(Exercise goal)
Rewrite every one of the records below as a numbered list with one line per entry, and leave out the blank lines.
•••
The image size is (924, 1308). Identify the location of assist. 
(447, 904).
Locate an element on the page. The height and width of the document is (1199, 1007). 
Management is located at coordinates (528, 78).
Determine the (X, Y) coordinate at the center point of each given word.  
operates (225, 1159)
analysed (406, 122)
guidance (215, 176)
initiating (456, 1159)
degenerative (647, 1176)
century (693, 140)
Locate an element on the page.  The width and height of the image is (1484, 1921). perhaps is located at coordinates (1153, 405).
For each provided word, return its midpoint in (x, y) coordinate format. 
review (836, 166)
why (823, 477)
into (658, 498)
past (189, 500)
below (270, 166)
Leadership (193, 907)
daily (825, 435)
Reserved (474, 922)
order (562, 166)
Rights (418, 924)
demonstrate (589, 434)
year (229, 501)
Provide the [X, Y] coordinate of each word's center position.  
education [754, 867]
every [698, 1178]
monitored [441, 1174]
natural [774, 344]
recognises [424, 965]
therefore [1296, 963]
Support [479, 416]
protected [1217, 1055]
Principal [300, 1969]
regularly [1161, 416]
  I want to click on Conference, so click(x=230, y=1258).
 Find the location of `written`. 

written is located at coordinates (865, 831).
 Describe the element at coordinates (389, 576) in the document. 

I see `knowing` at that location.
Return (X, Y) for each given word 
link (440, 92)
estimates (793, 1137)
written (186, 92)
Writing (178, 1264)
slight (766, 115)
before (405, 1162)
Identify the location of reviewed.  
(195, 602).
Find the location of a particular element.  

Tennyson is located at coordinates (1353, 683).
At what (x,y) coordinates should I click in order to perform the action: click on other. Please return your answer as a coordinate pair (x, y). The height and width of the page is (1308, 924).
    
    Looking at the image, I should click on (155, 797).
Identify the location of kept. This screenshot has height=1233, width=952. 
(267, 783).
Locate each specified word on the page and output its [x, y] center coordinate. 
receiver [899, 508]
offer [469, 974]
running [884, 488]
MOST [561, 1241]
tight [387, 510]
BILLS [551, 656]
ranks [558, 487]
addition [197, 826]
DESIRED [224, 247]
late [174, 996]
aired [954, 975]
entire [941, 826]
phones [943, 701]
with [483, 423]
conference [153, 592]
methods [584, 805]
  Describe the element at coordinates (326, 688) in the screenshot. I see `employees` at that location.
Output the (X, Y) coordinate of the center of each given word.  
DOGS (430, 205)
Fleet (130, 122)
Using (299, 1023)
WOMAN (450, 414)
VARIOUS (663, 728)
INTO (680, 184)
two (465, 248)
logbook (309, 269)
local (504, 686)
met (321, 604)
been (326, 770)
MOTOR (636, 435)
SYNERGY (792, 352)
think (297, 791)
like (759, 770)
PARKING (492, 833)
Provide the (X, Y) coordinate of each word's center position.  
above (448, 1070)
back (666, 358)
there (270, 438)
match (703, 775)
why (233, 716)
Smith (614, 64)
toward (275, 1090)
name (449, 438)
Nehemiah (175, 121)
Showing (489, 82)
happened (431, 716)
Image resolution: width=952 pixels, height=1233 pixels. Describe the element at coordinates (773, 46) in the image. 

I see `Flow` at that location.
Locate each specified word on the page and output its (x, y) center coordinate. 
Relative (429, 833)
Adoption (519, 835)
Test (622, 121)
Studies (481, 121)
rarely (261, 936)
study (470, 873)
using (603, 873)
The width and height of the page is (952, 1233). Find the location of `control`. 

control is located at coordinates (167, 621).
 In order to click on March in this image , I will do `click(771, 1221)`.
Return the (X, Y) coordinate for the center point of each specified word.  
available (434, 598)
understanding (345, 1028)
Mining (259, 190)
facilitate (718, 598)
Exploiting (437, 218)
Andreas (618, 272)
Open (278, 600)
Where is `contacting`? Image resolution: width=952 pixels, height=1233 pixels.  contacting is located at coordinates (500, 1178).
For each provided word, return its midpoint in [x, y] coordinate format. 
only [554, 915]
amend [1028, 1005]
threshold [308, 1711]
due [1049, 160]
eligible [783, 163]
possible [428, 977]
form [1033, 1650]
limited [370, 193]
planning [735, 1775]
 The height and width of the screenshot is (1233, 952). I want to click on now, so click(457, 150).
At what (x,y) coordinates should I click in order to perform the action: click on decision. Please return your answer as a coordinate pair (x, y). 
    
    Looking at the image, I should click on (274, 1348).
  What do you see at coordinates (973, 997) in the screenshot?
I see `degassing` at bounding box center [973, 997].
•••
(Result of the exercise)
1. The image size is (924, 1308). Identify the location of assist. 
2. (447, 904).
3. Locate an element on the page. The height and width of the document is (1199, 1007). 
4. Management is located at coordinates (528, 78).
5. Determine the (X, Y) coordinate at the center point of each given word.  
6. operates (225, 1159)
7. analysed (406, 122)
8. guidance (215, 176)
9. initiating (456, 1159)
10. degenerative (647, 1176)
11. century (693, 140)
12. Locate an element on the page.  The width and height of the image is (1484, 1921). perhaps is located at coordinates (1153, 405).
13. For each provided word, return its midpoint in (x, y) coordinate format. 
14. review (836, 166)
15. why (823, 477)
16. into (658, 498)
17. past (189, 500)
18. below (270, 166)
19. Leadership (193, 907)
20. daily (825, 435)
21. Reserved (474, 922)
22. order (562, 166)
23. Rights (418, 924)
24. demonstrate (589, 434)
25. year (229, 501)
26. Provide the [X, Y] coordinate of each word's center position.  
27. education [754, 867]
28. every [698, 1178]
29. monitored [441, 1174]
30. natural [774, 344]
31. recognises [424, 965]
32. therefore [1296, 963]
33. Support [479, 416]
34. protected [1217, 1055]
35. Principal [300, 1969]
36. regularly [1161, 416]
37.   I want to click on Conference, so click(x=230, y=1258).
38.  Find the location of `written`. 
39. written is located at coordinates (865, 831).
40.  Describe the element at coordinates (389, 576) in the document. 
41. I see `knowing` at that location.
42. Return (X, Y) for each given word 
43. link (440, 92)
44. estimates (793, 1137)
45. written (186, 92)
46. Writing (178, 1264)
47. slight (766, 115)
48. before (405, 1162)
49. Identify the location of reviewed.  
50. (195, 602).
51. Find the location of a particular element.  
52. Tennyson is located at coordinates (1353, 683).
53. At what (x,y) coordinates should I click in order to perform the action: click on other. Please return your answer as a coordinate pair (x, y). The height and width of the page is (1308, 924).
54.     Looking at the image, I should click on (155, 797).
55. Identify the location of kept. This screenshot has height=1233, width=952. 
56. (267, 783).
57. Locate each specified word on the page and output its [x, y] center coordinate. 
58. receiver [899, 508]
59. offer [469, 974]
60. running [884, 488]
61. MOST [561, 1241]
62. tight [387, 510]
63. BILLS [551, 656]
64. ranks [558, 487]
65. addition [197, 826]
66. DESIRED [224, 247]
67. late [174, 996]
68. aired [954, 975]
69. entire [941, 826]
70. phones [943, 701]
71. with [483, 423]
72. conference [153, 592]
73. methods [584, 805]
74.   Describe the element at coordinates (326, 688) in the screenshot. I see `employees` at that location.
75. Output the (X, Y) coordinate of the center of each given word.  
76. DOGS (430, 205)
77. Fleet (130, 122)
78. Using (299, 1023)
79. WOMAN (450, 414)
80. VARIOUS (663, 728)
81. INTO (680, 184)
82. two (465, 248)
83. logbook (309, 269)
84. local (504, 686)
85. met (321, 604)
86. been (326, 770)
87. MOTOR (636, 435)
88. SYNERGY (792, 352)
89. think (297, 791)
90. like (759, 770)
91. PARKING (492, 833)
92. Provide the (X, Y) coordinate of each word's center position.  
93. above (448, 1070)
94. back (666, 358)
95. there (270, 438)
96. match (703, 775)
97. why (233, 716)
98. Smith (614, 64)
99. toward (275, 1090)
100. name (449, 438)
101. Nehemiah (175, 121)
102. Showing (489, 82)
103. happened (431, 716)
104. Image resolution: width=952 pixels, height=1233 pixels. Describe the element at coordinates (773, 46) in the image. 
105. I see `Flow` at that location.
106. Locate each specified word on the page and output its (x, y) center coordinate. 
107. Relative (429, 833)
108. Adoption (519, 835)
109. Test (622, 121)
110. Studies (481, 121)
111. rarely (261, 936)
112. study (470, 873)
113. using (603, 873)
114. The width and height of the page is (952, 1233). Find the location of `control`. 
115. control is located at coordinates (167, 621).
116.  In order to click on March in this image , I will do `click(771, 1221)`.
117. Return the (X, Y) coordinate for the center point of each specified word.  
118. available (434, 598)
119. understanding (345, 1028)
120. Mining (259, 190)
121. facilitate (718, 598)
122. Exploiting (437, 218)
123. Andreas (618, 272)
124. Open (278, 600)
125. Where is `contacting`? Image resolution: width=952 pixels, height=1233 pixels.  contacting is located at coordinates (500, 1178).
126. For each provided word, return its midpoint in [x, y] coordinate format. 
127. only [554, 915]
128. amend [1028, 1005]
129. threshold [308, 1711]
130. due [1049, 160]
131. eligible [783, 163]
132. possible [428, 977]
133. form [1033, 1650]
134. limited [370, 193]
135. planning [735, 1775]
136.  The height and width of the screenshot is (1233, 952). I want to click on now, so click(457, 150).
137. At what (x,y) coordinates should I click in order to perform the action: click on decision. Please return your answer as a coordinate pair (x, y). 
138.     Looking at the image, I should click on (274, 1348).
139.   What do you see at coordinates (973, 997) in the screenshot?
140. I see `degassing` at bounding box center [973, 997].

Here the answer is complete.